### Data to process

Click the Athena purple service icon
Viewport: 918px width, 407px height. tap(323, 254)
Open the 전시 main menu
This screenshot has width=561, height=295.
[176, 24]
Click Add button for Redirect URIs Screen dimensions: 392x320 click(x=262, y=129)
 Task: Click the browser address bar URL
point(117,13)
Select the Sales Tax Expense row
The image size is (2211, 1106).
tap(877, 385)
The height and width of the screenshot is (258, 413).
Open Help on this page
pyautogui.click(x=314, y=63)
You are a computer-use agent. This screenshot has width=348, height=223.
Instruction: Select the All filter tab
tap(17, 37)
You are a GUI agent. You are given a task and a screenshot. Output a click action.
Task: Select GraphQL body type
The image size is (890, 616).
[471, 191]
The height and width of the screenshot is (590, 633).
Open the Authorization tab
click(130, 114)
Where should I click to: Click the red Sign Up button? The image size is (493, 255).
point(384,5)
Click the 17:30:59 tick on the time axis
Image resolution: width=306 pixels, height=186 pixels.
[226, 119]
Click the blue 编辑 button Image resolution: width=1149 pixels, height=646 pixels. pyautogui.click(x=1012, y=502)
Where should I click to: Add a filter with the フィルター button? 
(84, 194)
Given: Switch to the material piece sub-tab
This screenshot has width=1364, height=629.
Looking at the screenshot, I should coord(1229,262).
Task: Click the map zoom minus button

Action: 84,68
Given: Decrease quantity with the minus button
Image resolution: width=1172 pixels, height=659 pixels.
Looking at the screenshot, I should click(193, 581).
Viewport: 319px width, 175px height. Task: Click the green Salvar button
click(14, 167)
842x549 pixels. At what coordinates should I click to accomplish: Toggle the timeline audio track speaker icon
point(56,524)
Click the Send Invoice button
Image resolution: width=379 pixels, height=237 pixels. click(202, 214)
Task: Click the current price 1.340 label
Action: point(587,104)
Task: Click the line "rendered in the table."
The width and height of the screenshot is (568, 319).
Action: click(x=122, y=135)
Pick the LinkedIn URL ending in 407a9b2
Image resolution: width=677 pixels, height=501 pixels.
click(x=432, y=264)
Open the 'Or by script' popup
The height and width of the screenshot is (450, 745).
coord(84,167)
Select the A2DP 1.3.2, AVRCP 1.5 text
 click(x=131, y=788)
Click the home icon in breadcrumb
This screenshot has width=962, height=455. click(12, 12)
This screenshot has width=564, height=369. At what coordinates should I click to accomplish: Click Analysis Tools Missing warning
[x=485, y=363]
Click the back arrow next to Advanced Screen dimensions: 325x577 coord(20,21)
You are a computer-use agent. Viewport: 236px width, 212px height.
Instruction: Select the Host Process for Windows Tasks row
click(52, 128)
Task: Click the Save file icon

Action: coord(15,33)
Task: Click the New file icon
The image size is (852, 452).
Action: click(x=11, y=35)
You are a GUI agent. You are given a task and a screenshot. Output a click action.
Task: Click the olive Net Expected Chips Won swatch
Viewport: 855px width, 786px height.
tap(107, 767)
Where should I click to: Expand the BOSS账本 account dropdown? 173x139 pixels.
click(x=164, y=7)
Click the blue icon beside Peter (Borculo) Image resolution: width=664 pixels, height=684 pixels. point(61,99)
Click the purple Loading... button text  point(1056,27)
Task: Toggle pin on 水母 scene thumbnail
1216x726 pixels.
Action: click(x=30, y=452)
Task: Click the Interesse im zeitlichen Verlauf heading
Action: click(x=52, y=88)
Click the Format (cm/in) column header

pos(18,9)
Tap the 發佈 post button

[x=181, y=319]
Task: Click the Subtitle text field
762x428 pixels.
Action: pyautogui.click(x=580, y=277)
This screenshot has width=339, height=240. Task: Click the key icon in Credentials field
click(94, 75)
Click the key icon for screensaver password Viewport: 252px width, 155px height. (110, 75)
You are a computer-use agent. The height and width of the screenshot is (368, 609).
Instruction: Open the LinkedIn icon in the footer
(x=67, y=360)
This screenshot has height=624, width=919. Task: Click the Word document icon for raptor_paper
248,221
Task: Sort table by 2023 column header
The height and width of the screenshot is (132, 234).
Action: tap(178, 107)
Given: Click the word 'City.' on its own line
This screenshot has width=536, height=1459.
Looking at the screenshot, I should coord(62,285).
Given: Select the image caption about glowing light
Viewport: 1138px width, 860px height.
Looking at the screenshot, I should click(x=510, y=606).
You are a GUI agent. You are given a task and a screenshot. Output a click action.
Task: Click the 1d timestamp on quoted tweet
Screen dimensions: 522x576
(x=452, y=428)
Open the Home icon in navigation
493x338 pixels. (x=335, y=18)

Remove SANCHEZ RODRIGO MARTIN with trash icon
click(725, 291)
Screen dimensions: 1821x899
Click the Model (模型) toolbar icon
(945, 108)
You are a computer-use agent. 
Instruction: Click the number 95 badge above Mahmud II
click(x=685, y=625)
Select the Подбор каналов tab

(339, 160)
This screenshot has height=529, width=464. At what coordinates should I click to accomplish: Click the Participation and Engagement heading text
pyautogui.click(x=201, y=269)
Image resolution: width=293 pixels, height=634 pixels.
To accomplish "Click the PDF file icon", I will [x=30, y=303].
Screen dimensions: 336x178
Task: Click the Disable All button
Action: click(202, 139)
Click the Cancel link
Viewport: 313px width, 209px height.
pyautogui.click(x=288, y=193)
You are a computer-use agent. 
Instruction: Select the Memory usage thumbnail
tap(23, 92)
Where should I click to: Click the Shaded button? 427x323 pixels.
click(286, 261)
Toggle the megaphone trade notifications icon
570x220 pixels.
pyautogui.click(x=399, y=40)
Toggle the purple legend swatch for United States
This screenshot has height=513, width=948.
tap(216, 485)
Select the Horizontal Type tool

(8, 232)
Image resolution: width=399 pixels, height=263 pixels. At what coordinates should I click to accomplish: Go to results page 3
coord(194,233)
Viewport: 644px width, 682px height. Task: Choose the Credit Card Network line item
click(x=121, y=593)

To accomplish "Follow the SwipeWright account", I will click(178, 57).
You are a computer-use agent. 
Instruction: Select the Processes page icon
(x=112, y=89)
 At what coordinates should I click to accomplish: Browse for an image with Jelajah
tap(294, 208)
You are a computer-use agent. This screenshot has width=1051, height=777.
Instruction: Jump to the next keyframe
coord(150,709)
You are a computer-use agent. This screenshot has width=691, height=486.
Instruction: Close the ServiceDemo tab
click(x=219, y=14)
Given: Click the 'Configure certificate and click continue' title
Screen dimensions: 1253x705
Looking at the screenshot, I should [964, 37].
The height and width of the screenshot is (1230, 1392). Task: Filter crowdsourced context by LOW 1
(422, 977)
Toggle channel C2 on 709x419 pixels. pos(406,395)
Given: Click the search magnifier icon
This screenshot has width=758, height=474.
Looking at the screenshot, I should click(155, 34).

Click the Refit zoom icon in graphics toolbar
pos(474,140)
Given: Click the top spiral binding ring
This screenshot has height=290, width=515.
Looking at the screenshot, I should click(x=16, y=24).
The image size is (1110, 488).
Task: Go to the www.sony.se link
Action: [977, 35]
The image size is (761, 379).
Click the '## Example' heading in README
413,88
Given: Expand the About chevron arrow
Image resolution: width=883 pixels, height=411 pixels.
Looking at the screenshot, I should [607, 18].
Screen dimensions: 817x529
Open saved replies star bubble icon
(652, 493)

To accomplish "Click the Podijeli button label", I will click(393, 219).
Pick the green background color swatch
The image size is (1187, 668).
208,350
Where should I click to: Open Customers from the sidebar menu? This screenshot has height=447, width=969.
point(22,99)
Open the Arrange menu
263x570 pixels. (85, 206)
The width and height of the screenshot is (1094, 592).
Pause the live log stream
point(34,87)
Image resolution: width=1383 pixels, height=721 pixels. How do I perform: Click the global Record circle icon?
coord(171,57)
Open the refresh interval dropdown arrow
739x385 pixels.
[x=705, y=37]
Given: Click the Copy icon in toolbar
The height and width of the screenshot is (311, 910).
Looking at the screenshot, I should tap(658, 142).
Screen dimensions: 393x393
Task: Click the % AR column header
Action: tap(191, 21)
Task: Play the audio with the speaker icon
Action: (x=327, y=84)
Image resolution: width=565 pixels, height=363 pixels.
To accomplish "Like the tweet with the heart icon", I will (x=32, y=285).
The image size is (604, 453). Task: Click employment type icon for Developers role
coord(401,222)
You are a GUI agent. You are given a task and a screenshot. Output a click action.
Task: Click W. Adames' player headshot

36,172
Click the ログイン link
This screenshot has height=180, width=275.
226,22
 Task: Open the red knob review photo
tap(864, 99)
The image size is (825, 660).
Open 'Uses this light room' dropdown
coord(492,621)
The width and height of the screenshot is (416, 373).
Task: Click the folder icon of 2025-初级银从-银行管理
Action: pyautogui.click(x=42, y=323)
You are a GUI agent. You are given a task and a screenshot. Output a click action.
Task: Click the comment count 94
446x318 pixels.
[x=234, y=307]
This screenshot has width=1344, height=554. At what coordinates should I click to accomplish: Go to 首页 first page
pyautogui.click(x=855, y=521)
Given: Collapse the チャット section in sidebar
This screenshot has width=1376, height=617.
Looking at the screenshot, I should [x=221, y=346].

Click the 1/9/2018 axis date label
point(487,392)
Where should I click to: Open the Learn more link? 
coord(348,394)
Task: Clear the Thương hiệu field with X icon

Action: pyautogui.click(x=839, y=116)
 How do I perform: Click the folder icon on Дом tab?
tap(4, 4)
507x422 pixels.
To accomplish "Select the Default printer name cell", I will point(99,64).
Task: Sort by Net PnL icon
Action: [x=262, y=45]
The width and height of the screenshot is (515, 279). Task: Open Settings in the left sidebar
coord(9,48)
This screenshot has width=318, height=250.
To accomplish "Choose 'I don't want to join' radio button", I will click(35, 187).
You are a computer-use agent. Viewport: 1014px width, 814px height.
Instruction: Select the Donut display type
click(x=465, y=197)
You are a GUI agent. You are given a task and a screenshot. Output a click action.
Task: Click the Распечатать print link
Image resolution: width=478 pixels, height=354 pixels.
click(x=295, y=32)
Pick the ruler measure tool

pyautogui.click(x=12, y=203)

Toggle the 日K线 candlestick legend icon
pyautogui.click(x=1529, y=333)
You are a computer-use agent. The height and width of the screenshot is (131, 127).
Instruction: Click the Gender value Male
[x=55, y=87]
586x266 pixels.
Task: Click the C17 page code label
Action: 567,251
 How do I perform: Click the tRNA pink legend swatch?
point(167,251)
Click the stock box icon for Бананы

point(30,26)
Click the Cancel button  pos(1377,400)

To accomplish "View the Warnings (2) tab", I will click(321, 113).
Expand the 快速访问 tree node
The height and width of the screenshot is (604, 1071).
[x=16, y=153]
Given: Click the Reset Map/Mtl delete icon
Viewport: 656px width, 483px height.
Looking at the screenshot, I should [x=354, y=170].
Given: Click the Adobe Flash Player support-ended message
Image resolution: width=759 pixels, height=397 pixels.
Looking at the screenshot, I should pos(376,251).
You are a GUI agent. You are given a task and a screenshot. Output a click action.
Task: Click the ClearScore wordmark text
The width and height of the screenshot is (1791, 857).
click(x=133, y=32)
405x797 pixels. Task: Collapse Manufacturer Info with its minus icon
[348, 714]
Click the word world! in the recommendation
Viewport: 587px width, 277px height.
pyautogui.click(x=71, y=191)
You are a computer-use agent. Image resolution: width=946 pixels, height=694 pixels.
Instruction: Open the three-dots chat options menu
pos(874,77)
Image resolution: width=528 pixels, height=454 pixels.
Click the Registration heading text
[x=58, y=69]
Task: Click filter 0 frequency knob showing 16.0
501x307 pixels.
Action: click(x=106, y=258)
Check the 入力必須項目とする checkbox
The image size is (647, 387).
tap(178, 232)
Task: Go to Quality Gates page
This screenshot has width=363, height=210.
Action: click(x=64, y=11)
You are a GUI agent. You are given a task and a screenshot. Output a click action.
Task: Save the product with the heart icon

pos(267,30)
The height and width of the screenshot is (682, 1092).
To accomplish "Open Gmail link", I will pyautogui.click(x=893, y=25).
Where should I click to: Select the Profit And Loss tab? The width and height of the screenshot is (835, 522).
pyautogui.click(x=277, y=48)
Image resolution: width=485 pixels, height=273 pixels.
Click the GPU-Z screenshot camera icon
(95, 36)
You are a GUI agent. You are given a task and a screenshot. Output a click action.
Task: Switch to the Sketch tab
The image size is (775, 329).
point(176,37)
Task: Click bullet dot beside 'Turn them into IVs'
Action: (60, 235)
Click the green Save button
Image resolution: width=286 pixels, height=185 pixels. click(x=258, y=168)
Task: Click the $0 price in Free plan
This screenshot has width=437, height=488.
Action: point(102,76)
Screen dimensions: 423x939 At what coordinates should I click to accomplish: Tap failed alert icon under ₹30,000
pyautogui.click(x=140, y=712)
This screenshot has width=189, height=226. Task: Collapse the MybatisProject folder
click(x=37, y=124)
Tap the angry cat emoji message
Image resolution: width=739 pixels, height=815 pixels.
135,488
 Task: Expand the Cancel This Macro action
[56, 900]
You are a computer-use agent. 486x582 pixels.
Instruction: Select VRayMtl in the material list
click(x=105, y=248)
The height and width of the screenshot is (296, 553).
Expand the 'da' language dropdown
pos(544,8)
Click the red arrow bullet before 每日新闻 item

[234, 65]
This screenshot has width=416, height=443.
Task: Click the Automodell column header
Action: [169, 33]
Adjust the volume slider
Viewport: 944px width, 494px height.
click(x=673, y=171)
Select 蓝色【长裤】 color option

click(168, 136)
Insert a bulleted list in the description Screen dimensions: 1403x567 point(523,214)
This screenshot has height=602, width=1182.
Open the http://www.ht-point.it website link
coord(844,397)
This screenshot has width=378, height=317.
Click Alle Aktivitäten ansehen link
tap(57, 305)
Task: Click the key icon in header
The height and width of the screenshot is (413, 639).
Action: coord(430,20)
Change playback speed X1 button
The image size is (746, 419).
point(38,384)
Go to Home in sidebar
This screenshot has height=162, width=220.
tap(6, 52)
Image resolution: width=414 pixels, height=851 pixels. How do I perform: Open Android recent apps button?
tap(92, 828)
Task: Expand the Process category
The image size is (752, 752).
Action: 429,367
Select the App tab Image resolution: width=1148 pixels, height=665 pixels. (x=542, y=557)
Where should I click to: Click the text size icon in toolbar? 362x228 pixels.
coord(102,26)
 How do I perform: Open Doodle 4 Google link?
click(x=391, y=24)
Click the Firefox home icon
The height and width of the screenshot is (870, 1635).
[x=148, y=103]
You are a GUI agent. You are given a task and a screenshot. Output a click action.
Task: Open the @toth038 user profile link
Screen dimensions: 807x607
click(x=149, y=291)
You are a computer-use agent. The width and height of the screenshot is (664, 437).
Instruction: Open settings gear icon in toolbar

### Try it
Where a line in the entries holds the word "tweet", copy that line.

### Solution to this problem
Task: Click the 1d timestamp on quoted tweet
To accomplish "Like the tweet with the heart icon", I will (x=32, y=285).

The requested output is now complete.